The ARC stack is managed by OpenTofu through the root operator path:

export KUBECONFIG=~/.kube/kubeconfig-honey.yaml
export KUBE_CONTEXT=honey
cp tofu/stacks/arc-runners/terraform.tfvars.example tofu/stacks/arc-runners/dev.tfvars

ENV=dev just tofu-preflight arc-runners
ENV=dev just tofu-init arc-runners
ENV=dev just tofu-plan arc-runners
ENV=dev just tofu-apply arc-runners

Use the transitional cloud context only for explicit compatibility testing, not as the primary deployment authority.

GitHub App Setup

ARC authenticates via a GitHub App installed on the target organizations.
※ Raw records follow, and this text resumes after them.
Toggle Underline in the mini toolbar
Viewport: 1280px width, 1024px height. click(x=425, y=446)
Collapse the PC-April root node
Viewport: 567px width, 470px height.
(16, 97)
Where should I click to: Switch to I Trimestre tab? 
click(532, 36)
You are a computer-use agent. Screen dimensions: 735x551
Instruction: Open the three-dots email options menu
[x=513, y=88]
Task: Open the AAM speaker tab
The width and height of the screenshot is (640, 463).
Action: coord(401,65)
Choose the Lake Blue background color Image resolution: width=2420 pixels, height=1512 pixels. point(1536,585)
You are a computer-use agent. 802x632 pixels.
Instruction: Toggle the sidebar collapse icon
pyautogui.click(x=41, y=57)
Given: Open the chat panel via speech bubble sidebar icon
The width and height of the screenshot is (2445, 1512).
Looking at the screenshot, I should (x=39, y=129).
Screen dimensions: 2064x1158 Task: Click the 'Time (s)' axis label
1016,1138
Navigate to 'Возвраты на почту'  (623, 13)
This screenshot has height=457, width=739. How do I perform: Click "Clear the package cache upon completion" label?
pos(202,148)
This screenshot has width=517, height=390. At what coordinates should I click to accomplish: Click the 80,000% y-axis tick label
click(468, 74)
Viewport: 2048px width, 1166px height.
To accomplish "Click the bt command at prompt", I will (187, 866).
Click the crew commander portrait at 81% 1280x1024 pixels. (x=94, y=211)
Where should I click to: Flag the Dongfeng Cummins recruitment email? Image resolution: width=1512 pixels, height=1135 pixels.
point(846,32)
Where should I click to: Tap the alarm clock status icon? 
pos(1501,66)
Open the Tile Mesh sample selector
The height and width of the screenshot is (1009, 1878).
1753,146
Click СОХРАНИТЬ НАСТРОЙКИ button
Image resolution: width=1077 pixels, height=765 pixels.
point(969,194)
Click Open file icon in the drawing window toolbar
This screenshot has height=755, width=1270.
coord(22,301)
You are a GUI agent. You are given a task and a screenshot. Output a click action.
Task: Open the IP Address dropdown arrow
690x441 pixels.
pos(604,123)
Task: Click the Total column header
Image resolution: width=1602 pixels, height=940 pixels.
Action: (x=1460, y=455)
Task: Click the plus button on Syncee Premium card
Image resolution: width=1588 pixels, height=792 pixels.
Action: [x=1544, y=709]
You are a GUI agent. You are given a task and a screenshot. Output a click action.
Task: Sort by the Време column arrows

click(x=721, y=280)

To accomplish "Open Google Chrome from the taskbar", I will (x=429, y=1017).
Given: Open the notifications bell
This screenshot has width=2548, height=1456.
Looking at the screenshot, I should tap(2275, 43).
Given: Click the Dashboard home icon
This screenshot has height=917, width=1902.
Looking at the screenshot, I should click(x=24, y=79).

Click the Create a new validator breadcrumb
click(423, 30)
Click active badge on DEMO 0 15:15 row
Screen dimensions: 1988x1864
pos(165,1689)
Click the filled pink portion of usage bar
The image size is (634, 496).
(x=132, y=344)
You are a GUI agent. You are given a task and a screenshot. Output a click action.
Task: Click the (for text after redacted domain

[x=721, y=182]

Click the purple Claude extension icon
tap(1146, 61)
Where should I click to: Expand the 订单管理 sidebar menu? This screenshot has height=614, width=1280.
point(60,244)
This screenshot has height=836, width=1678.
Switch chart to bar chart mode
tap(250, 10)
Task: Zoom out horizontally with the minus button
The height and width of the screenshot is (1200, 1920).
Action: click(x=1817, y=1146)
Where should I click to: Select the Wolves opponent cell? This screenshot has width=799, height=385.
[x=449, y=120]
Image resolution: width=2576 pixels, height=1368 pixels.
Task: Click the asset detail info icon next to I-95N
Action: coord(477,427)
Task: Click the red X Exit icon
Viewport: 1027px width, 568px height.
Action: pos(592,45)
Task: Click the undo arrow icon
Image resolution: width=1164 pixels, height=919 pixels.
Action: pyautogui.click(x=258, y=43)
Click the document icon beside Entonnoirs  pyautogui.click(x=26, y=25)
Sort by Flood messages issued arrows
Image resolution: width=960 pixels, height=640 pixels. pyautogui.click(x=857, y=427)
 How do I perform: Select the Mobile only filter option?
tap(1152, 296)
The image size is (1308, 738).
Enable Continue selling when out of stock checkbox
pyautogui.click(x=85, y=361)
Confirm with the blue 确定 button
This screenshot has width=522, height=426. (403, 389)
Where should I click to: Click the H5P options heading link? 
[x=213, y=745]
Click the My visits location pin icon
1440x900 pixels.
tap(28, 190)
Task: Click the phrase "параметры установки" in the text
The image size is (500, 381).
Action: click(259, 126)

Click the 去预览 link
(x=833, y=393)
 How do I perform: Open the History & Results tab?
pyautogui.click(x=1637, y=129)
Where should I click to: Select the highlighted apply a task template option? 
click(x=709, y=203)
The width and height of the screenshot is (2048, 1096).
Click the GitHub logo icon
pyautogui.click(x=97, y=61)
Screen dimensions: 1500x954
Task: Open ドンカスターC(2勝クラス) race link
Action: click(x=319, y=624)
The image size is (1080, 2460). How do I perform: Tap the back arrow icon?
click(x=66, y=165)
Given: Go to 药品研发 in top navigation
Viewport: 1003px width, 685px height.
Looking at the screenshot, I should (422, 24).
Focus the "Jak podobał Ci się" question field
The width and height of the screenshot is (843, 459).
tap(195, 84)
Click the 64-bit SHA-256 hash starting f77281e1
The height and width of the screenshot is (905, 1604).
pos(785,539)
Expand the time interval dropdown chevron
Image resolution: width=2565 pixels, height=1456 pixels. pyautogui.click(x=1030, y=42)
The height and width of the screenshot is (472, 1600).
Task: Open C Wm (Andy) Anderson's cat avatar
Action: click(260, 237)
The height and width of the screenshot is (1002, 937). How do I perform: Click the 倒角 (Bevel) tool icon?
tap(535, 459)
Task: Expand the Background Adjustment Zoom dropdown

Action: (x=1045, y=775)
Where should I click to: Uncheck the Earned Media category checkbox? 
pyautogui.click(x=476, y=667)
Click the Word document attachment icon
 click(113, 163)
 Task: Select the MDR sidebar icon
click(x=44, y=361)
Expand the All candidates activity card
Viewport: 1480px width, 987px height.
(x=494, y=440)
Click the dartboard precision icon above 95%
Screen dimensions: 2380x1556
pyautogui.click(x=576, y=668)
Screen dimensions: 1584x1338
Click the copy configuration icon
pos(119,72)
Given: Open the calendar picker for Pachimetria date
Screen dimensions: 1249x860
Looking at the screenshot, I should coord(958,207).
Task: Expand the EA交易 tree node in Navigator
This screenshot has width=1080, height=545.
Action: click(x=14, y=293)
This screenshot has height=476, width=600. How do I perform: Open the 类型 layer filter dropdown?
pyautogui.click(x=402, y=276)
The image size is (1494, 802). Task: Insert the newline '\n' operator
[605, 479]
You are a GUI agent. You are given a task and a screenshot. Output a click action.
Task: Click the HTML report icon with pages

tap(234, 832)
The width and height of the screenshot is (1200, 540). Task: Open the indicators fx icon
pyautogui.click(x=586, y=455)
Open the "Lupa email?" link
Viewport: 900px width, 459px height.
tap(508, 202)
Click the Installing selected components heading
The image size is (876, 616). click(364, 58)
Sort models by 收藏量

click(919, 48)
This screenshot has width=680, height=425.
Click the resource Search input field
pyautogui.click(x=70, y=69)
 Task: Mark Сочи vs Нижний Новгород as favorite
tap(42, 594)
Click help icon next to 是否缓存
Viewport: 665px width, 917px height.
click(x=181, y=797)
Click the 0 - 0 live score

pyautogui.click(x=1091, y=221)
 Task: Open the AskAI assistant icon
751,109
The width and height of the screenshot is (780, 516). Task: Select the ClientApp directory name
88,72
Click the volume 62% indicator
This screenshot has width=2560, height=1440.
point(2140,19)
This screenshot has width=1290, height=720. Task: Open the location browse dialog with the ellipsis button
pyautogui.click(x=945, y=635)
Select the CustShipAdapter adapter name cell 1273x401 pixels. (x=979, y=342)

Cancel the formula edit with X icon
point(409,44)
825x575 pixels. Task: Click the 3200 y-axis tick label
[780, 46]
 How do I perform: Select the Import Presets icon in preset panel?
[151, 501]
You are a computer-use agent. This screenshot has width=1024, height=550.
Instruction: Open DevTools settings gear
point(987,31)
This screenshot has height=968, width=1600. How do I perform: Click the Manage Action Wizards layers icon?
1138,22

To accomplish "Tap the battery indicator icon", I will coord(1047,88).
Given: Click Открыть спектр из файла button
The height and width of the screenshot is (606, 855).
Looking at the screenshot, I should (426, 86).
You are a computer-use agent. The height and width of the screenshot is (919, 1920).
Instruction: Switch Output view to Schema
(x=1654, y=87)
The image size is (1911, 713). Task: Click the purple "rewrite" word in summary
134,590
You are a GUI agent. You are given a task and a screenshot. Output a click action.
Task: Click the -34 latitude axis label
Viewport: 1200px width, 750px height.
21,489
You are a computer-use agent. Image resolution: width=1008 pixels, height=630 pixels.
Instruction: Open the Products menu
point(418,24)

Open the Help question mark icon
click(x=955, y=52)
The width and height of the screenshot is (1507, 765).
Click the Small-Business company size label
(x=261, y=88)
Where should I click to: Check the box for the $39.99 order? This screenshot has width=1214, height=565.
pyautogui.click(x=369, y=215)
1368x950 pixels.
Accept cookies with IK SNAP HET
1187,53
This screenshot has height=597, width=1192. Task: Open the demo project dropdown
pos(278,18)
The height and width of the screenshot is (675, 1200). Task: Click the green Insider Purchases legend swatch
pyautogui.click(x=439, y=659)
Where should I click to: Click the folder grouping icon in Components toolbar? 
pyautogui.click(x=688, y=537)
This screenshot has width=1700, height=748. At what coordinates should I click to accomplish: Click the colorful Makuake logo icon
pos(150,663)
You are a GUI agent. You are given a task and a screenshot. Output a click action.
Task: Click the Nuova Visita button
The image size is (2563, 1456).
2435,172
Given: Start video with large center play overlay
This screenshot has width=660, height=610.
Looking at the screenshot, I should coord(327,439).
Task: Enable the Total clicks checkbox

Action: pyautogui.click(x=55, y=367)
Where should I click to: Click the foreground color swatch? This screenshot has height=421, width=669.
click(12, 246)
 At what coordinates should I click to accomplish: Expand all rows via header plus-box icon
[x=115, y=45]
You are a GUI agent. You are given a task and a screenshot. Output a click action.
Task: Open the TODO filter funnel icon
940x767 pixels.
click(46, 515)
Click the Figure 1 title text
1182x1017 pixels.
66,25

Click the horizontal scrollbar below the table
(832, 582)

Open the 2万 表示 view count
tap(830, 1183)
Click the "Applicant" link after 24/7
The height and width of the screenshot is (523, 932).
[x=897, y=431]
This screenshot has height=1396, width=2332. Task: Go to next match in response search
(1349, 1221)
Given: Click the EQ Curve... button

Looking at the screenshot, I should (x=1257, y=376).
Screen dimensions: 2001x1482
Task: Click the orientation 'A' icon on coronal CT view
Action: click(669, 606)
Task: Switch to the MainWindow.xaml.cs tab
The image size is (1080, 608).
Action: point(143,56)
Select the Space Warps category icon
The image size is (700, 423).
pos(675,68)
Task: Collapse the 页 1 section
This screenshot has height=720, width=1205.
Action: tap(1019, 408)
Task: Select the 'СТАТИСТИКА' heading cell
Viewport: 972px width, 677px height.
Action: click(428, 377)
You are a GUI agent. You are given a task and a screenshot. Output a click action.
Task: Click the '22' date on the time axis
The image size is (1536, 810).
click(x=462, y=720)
The App requires:

  • Self-hosted runners (Organization): Read & Write
  • Metadata (Repository): Read-only
  • Actions (Repository): Read-only

Webhook event: workflow_job

Credentials are stored as a Kubernetes secret in the arc-systems namespace. The implementation overlay or operator secret path for that owner creates the secret; do not copy another deployment’s private values into core config.